*Work required*. Reproduce every entry that follows word for word, but omit the images.

+++ Supplied information

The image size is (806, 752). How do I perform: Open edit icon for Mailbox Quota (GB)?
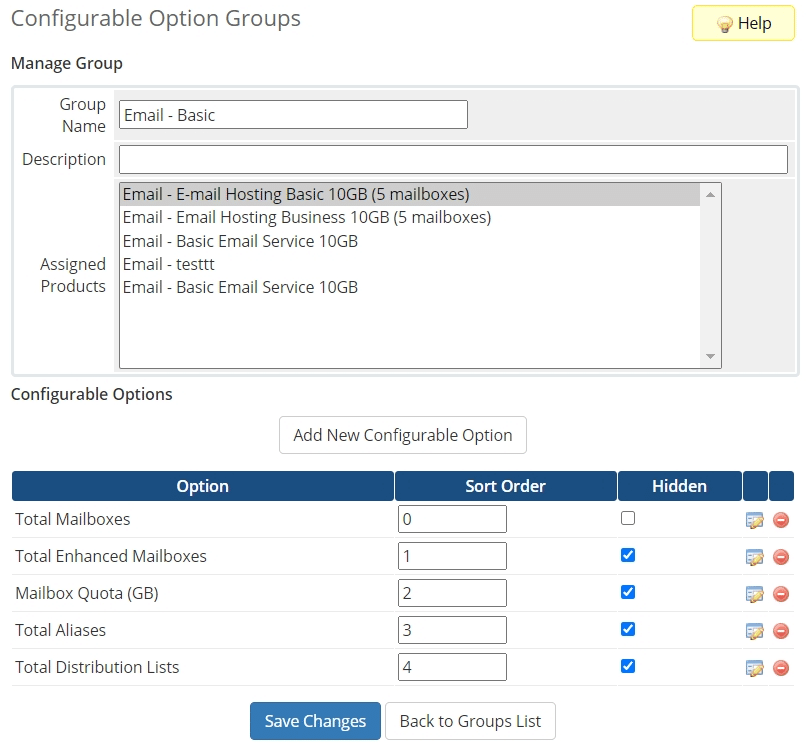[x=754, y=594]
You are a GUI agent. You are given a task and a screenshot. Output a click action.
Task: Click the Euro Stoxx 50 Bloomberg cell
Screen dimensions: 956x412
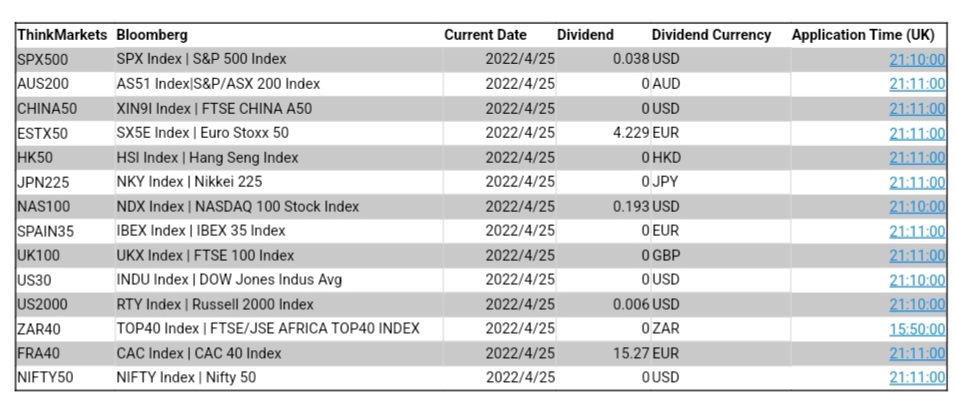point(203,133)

++++++

*Answer below*.
The image size is (806, 752). How do I perform: Open edit icon for Mailbox Quota (GB)?
[x=754, y=594]
You are a GUI agent. You are given a task and a screenshot. Output a click action.
Task: Click the Euro Stoxx 50 Bloomberg cell
Screen dimensions: 956x412
point(203,133)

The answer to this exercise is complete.